I grew up in the dark ages before the internet (yes, really). Mail was generally hand written and posted and delivered by hand. Thank you notes were de rigueur and dress codes were a lot more rigid than they are now. In many ways, the social barriers being removed and the heightened casual freedom is a good thing, but we've become remiss in etiquette and it shows. If society is to function, we must maintain standards of behavior which allow people to interact without being abrasive/annoying/abusive to one another. I feel like our standards have not just slipped, but descended catastrophically in the last few years. That's a lot to expect from a book, but at least it's a step in the right direction.

This is a handy, layman accessible book of essential etiquette and behavior lessons for modern people. It purports to help readers navigate social occasions without embarrassment or mishaps. The book follows a logical format which moves from general explanations of manners and politeness to specific interactions and how to avoid common pitfalls.

The introduction, about 10% of the page content, with a short explanation of etiquette and some general vocabulary (and why manners are important), also has handy recommendations for using the book and incorporating the lessons into daily life.

The following chapters contain important lessons for day to day life, grouped by category. There are subchapters on interacting with people for the first time (making a good impression), why gossip is bad, building mutual respect, general politeness, appropriate greetings, not wasting people's time, and others. There are chapters on office etiquette (so incredibly important, vital even!), texts chats and email etiquette, eating out and social occasions, dating and social life, and special occasions (including extending condolences, funeral etiquette, and how to navigate breakups and divorces). The end of the book includes an FAQ on faux pas and how to deal with unplanned unpleasantness. The author doesn't shy away from the gritty realities of non-functioning toilets, dealing with coworkers with bad breath, and when it's ok to eat stinky foods for lunch in the break room (hint: it's not ok).

It's unclear from the publishing info available online, but the eARC I received has a handy interactive table of contents as well as interactive links and references. I hope the ebook release version does also. I've really become enamored of ebooks with interactive formats lately. Presumably that feature will carry through to the final release version.

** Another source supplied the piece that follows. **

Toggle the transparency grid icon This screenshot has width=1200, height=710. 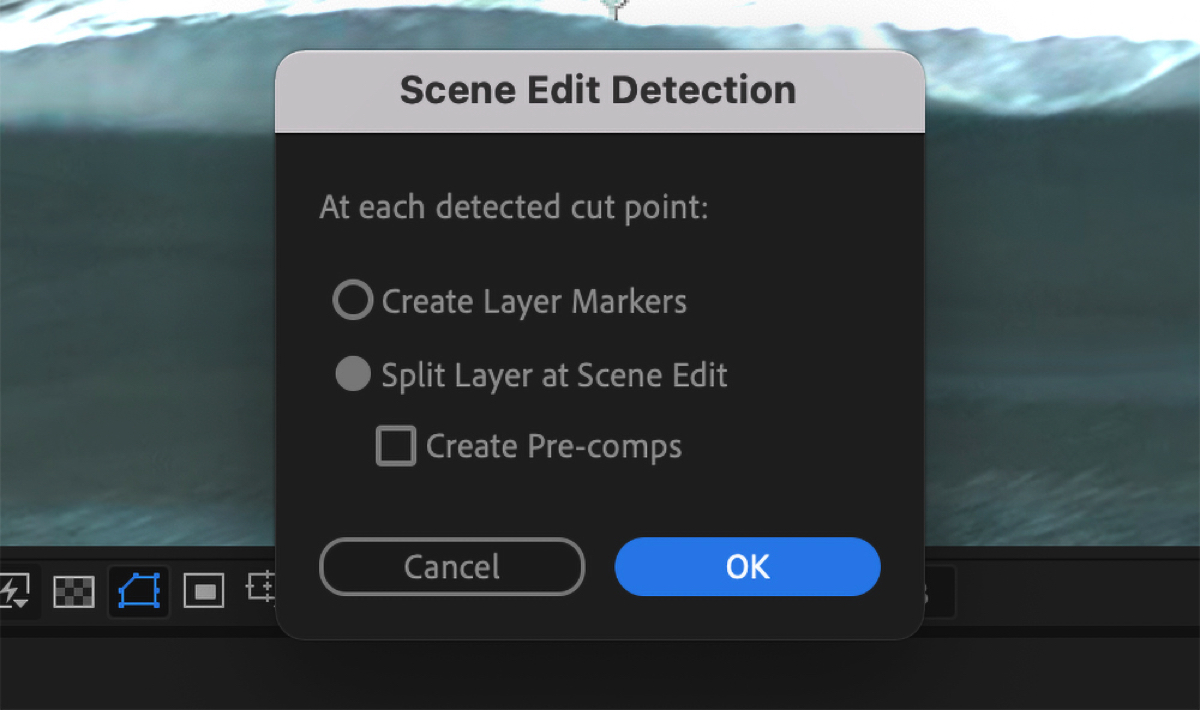pos(73,591)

The author has a breezy and appealing writing style with a lot of good, logical, no-nonsense advice. The book is slanted toward the younger adult reader (the author uses 'Millenials'), but there are nuggets of usable info in there, compassionately rendered for everyone, irregardless of age. I really liked the example letter of condolence and thought it was perfectly and compassionately written.

Timely appropriate advice, especially for young people, and young professionals. Five stars.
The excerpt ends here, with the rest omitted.